Chartbeat, a company that offers a reader-engagement tool to clients including the Star Tribune, historically has found little correlation between what people share on social media and what they read. Even those who click on a headline may decline to scroll past the initial information.

Perhaps these things are related. But perhaps, too, people worry about "fake news" because journalists provide openings. Two recent examples come to mind.

Late last week, President Donald Trump tweeted that NASA "should NOT be talking about going to the Moon" but "should be focused on the much bigger things we are doing, including Mars (of which the Moon is a part) … ."

Headlines mocked the parenthetical bit, even though it was understood that Trump meant the moon is a waystation for any Mars endeavor, not that the two heavenly bodies are one.
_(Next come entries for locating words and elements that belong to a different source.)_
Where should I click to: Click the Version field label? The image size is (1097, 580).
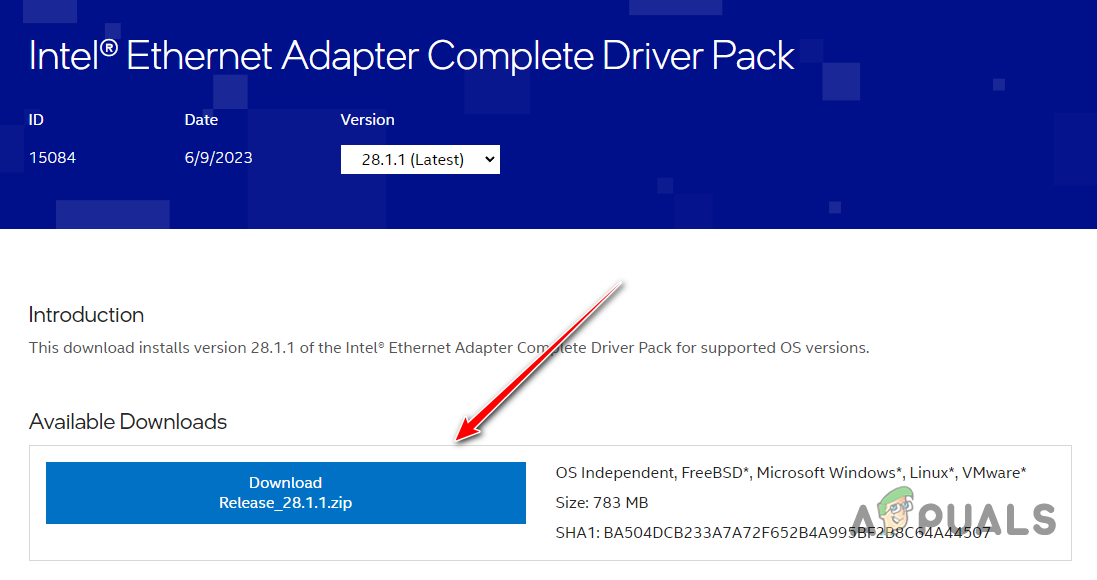click(x=367, y=119)
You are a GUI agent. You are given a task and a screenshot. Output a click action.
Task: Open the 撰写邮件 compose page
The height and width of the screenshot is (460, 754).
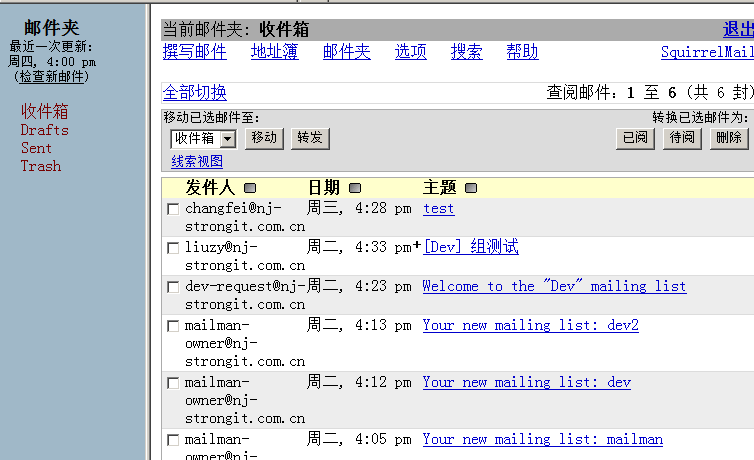point(195,52)
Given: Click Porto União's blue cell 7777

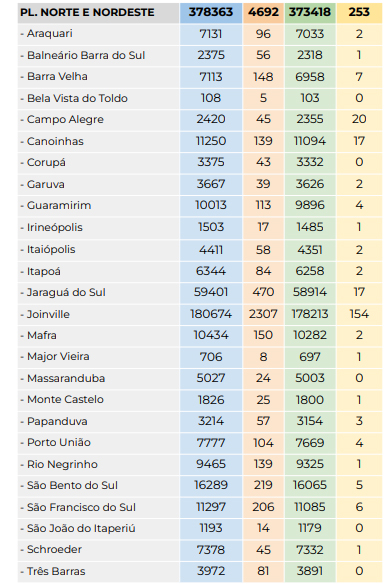Looking at the screenshot, I should pyautogui.click(x=211, y=443).
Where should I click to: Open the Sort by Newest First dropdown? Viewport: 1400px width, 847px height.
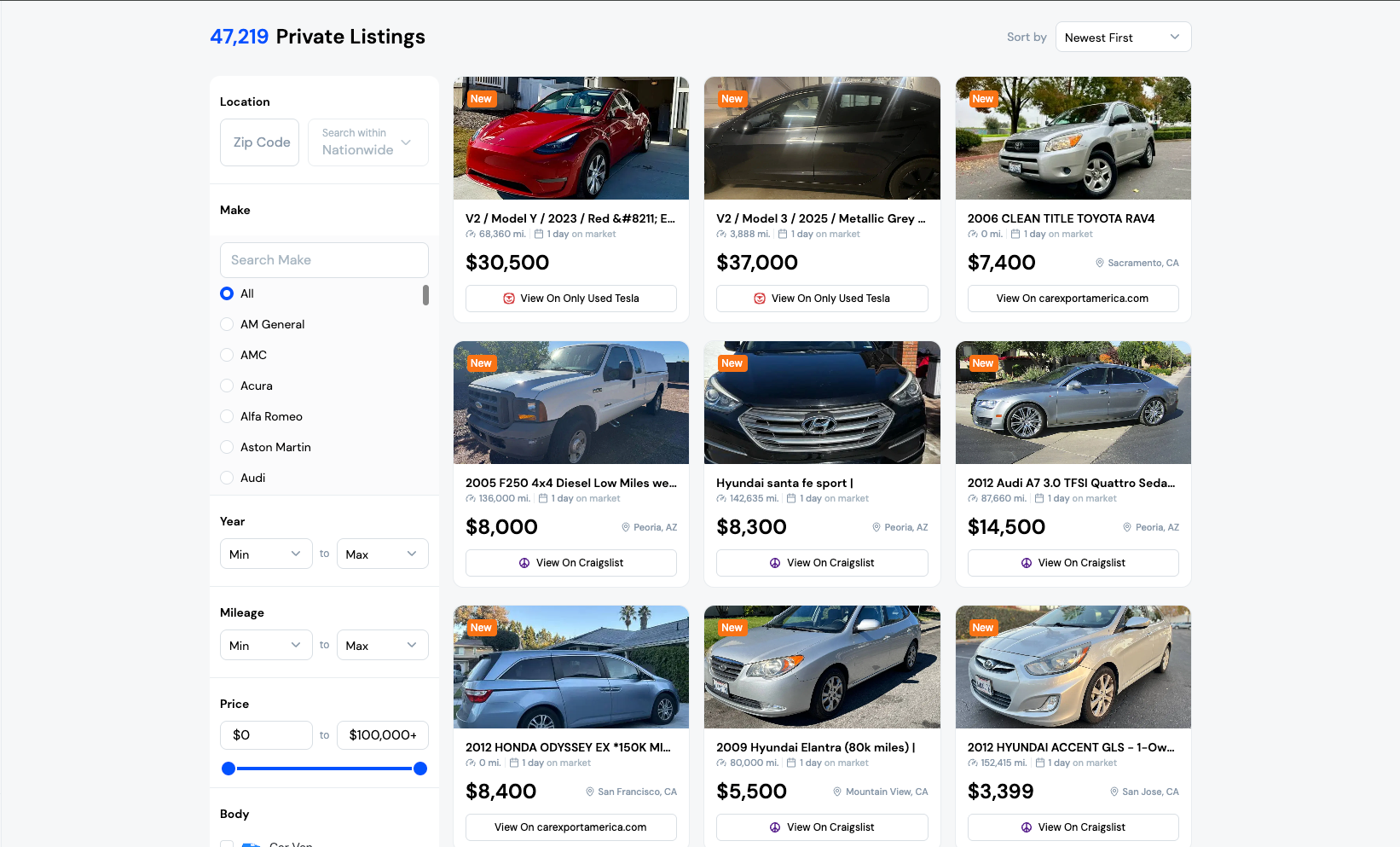1123,38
The false focus distracted from a more appropriate one on the president's whirling vision for the space agency, especially how it can be expected both to include and not include the moon in its Mars ambitions. (NASA Administrator Jim Bridenstine clarified this week that inclusion remains the plan.)

Earlier this month, headlines reported that Trump had belittled Meghan Markle, the American-born Duchess of Sussex. An interviewer in Britain had asked during the president's trip there if he knew Markle once called him "misogynistic" and "divisive," and Trump replied, "I didn't know that she was nasty," omitting the implied ending "toward me." It's dismaying that the president trips to that word when talking about women, but in this case he didn't hurl an insult unbidden. He answered a question in syntactical shorthand, as people do.

"Media" today encompasses many things, from national publications and broadcasts to websites to personal Twitter feeds. Traditional newsrooms like the Star Tribune's handled these news items appropriately. At issue is the quality of coverage blending news, analysis and commentary. As purveyors of that varietal ourselves, we at Star Tribune Opinion (who coordinate neither coverage nor tone with the newsroom) believe it to be a useful adjunct to straight reporting when done in the interest of understanding.

Trump can be capricious, inscrutable and crude. But back to Pew, whose poll respondents absolve the media of the debasement of news but hold it responsible for a repair. Supplies for that job are found on the high road.